このページのまとめ
- オリジネーション(Origination)とはM&Aの前半部分の過程全体を指す
- オリジネーションにはM&Aの戦略立案やスケジュール作成などが含まれる
- ソーシングはオリジネーションの前段階、エグゼキューションは後段階
- M&Aで実現したいことの優先順位をつけるとオリジネーションを成功させやすくなる
- オリジネーション力の高さに注目してM&A仲介会社を選ぶとM&Aが成功しやすくなる
M&Aにはさまざまな過程が含まれていますが、その中でも重要度が高いのが「オリジネーション」と呼ばれる前半部です。M&Aの交渉資料の作成や戦略立案などが含まれます。
本記事では、オリジネーションに含まれる業務や成功させるポイントについて詳しく解説します。また、混同されがちな「ソーシング」や「エグゼキューション」も紹介するので、ぜひ参考にしてください。
· · ·
§ 課題: M&Aのオリジネーションを解説した上の文章を、最後の文に続けて書き進めてください。
· · ·
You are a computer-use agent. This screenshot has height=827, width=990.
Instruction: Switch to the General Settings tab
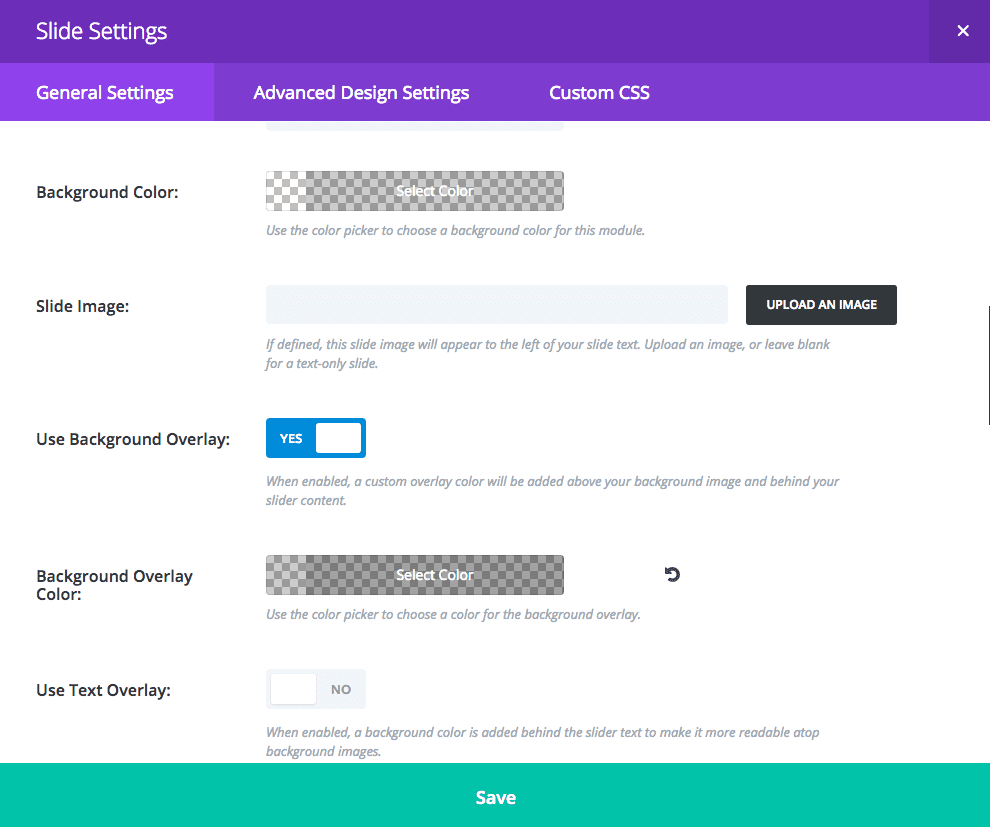tap(105, 93)
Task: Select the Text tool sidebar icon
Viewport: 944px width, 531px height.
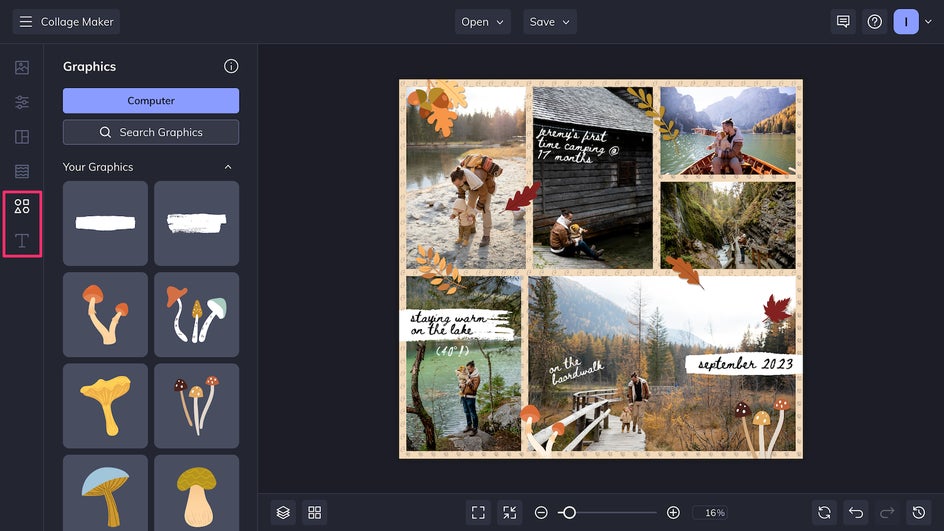Action: click(x=22, y=241)
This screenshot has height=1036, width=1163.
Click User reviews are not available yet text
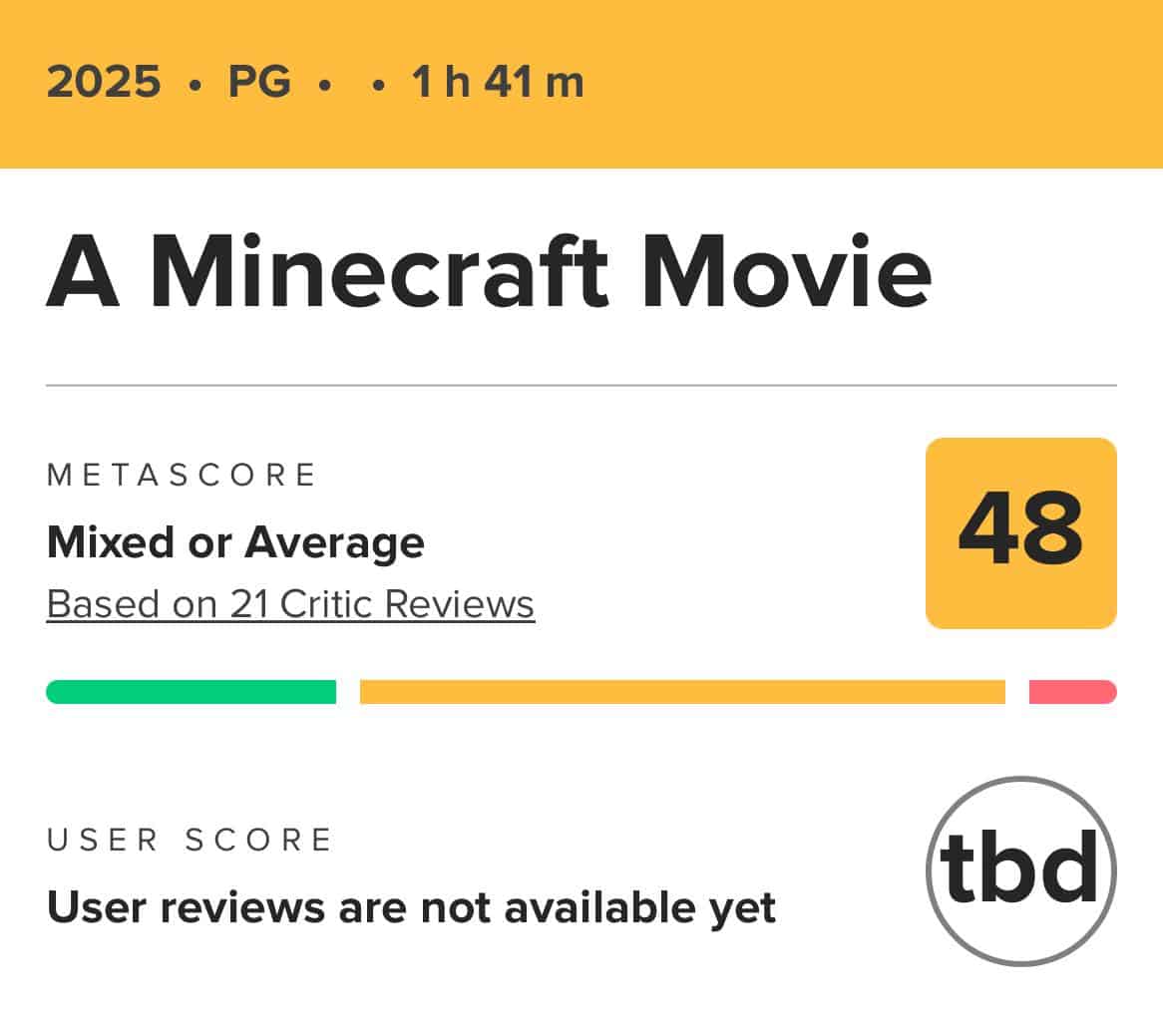coord(411,907)
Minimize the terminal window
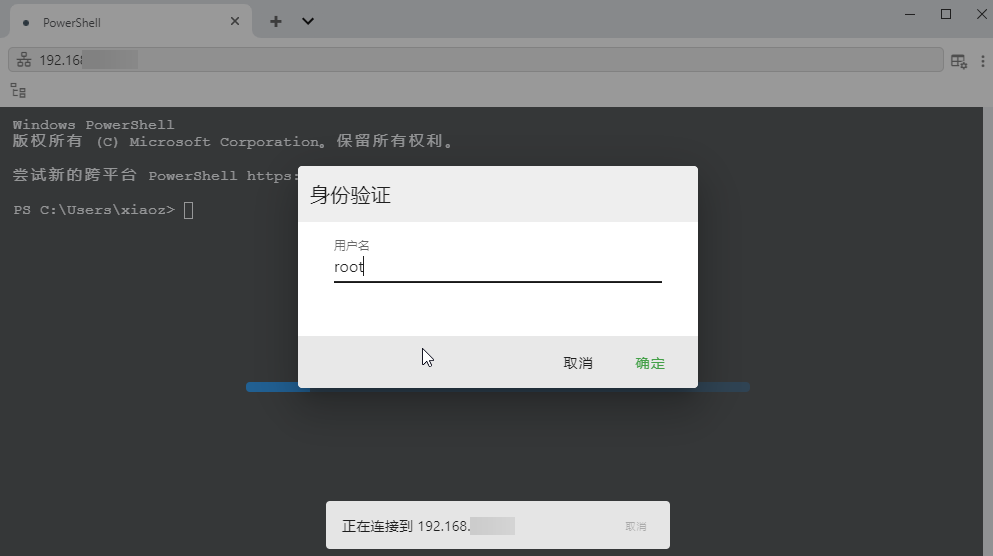Viewport: 993px width, 556px height. 911,14
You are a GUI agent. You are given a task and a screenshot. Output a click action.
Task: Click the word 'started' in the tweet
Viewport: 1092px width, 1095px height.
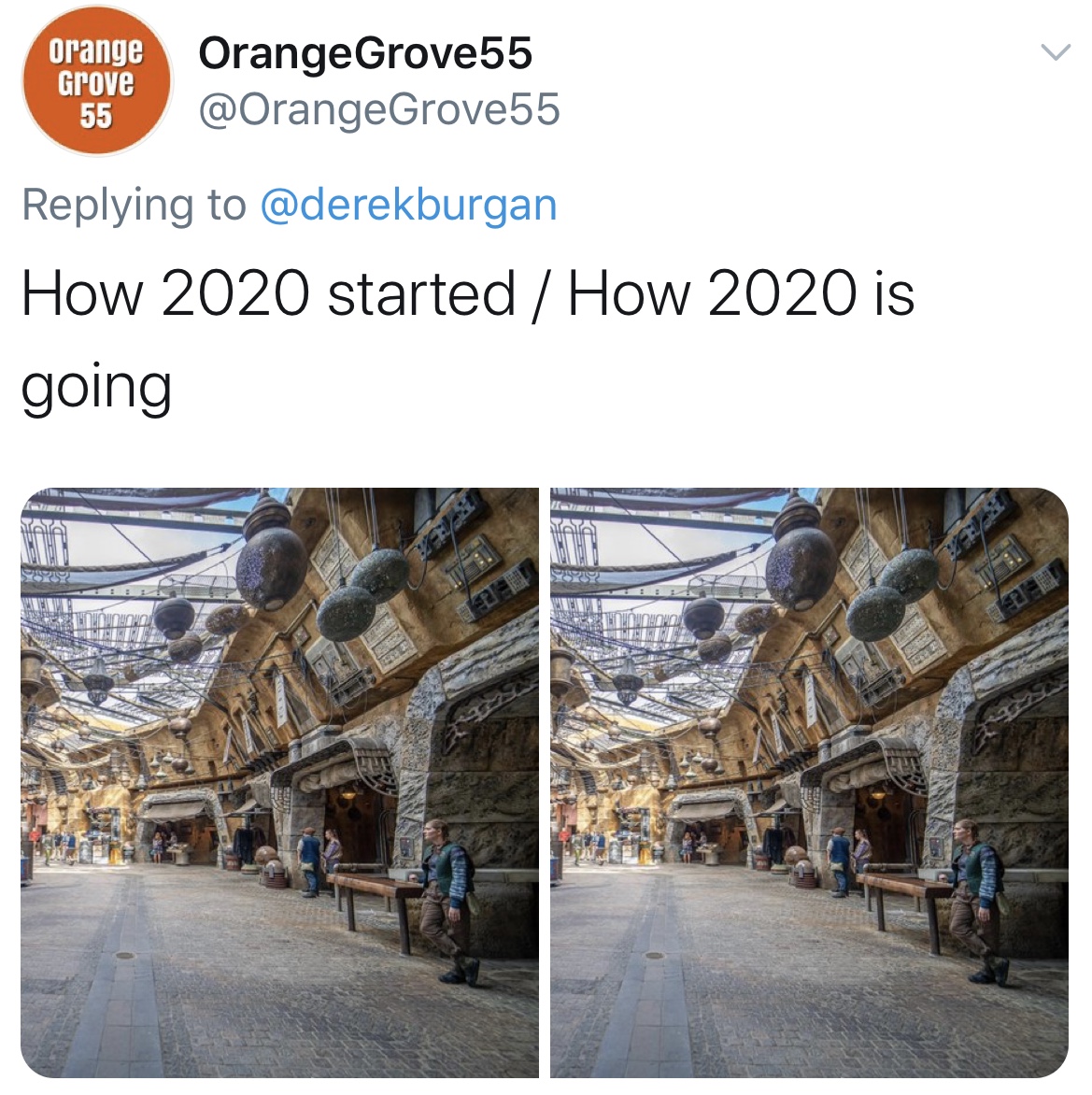tap(421, 294)

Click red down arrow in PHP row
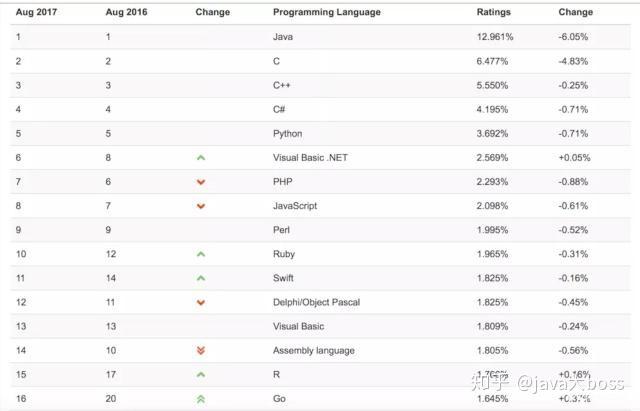[201, 182]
· · ·
§ 解答:
目次
M&Aにおけるオリジネーションとは?
オリジネーション(Origination)とは、マッチングやM&Aの提案、調査など、M&A全体の前半部分を指す言葉です。元々はM&Aアドバイザーにとっての業務分類の一つで、M&Aの業務全体をソーシングとオリジネーション、エグゼキューションに分けるケースがあります。それぞれの違いは以下をご覧ください。
ソーシング | M&Aの案件を発掘する業務(オリジネーションと同義の場合あり) |
オリジネーション | 交渉資料の作成やスケジュール作成などのM&A開始に必要な業務 |
エグゼキューション | デューデリジェンスや契約締結などのM&A成立に必要な業務 |
ソーシングから、オリジネーション、エグゼキューションと進みます。また、オリジネーションを担当するM&Aアドバイザーを、オリジネーター(Originator)と呼ぶこともあります。
ソーシングとの違い
ソーシング(Sourcing)とは、M&Aの案件を発掘する過程です。なお、各業務は明確に分かれているわけではないため、重複が生じることもあります。M&A仲介会社によっては、オリジネーションに含められることの多いマッチング業務をソーシングの範囲とするケースがあります。
いずれにしても、ソーシングはM&Aの初期段階を指すことが一般的です。区分や呼び方に迷ったときは、以下を参考にしてください。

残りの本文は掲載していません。